Shift Instructions

The bitwise shift instructions in the most common instruction set architectures have a quirk.

You can observe this with the following C program. It shifts 1 left by zero bits, then one bit, then two bits, then three bits, etc., printing the result:

#include <stdio.h>

int main(void) {
	unsigned int i;
	for (i = 0; i < 128; i++)
		printf("%u\n", 1U << i);

	return 0;
}

As you might expect, this program outputs increasing powers of two. But what happens when the shift count grows to the point where the set bit gets shifted off the left end of an unsigned int? A reasonable guess is that result should become zero, and stay at zero as the shift count increases further.

But if you compile and run the program on x86, the actual results look like this when plotted on a chart:

As expected, the result initially follows the exponential curve of powers of two. But when we reach the 1U << 32 case, and we might have expected a result of 0, the result actually returns to 1, and the function becomes periodic. The explanation for this is that the x86 SHL instruction only uses the bottom 5 bits of the shift count, and so the shift count is treated modulo 32.

By the way, if you try a similar experiment in languages other than C or C++, you probably won't see this behaviour. Only in C/C++ is the shift operation defined loosely enough that a compiler can use the unadorned machine instruction. Implementations of other languages do extra work to make their shift operations operate less surprisingly, and more consistently across different instruction set architectures.

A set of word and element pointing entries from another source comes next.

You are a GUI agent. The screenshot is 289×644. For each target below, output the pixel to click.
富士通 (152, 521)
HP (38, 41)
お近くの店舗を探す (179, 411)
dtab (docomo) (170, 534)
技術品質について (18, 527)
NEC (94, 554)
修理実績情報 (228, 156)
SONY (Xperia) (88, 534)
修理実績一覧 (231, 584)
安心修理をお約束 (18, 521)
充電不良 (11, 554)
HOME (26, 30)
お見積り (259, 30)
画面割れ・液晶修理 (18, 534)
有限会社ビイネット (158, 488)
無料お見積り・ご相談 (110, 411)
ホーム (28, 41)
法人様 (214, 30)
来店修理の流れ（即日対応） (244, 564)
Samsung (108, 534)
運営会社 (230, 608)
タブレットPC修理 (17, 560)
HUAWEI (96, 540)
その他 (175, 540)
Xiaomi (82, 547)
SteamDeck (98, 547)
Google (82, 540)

Is this just a peculiar quirk of x86? Well, ARM does something similar. Here's a chart of the same program's output when running on ARM:

ARM's Logical shift left by register instruction operand type uses the bottom 8 bits of the shift count register. So 1U << i rises from one to 1U << 32, then drops to zero as the set bit is shifted off the end of the unsigned int. But then 1U << 256 returns to one, and the function repeats.

Why do x86 and ARM behave in this way? Historical reasons. Here's a note from the definition of the SHL instruction in Intel's Software Developer's Manual:

IA-32 Architecture Compatibility

The 8086 does not mask the shift count. However, all other IA-32 processors (starting with the Intel 286 processor) do mask the shift count to 5 bits, resulting in a maximum count of 31. This masking is done in all operating modes (including the virtual-8086 mode) to reduce the maximum execution time of the instructions.

This is clearly an old historical note (and not just because it is outdated — in x86-64, 64-bit shift operations mask the shift count to 6 bits). The cycle counts for shift instructions on the 8086 varied with the shift count, presumably because it implemented them with a microcode loop. But in later Intel x86 processors, shift instructions take a constant number of cycles, so the idea of a maximum execution time is an anachronism. And clearly it is never actually necessary for the hardware to do a shift by more than 32 or 64 bits: larger shift counts can be handled by simply zeroing the result (and detection of a large shift count can be done in parallel with a modulo shift, so it seems unlikely that this would be problematic in circuit design terms). This is confirmed by the SSE shift instructions (PSLL* etc.) which do not mask the shift count.

So it seems unlikely that a green-field instruction set would have these kind of quirks. They originated in processor designs many years ago that were constrained in the number of available transistors, and have been retained for compatibility.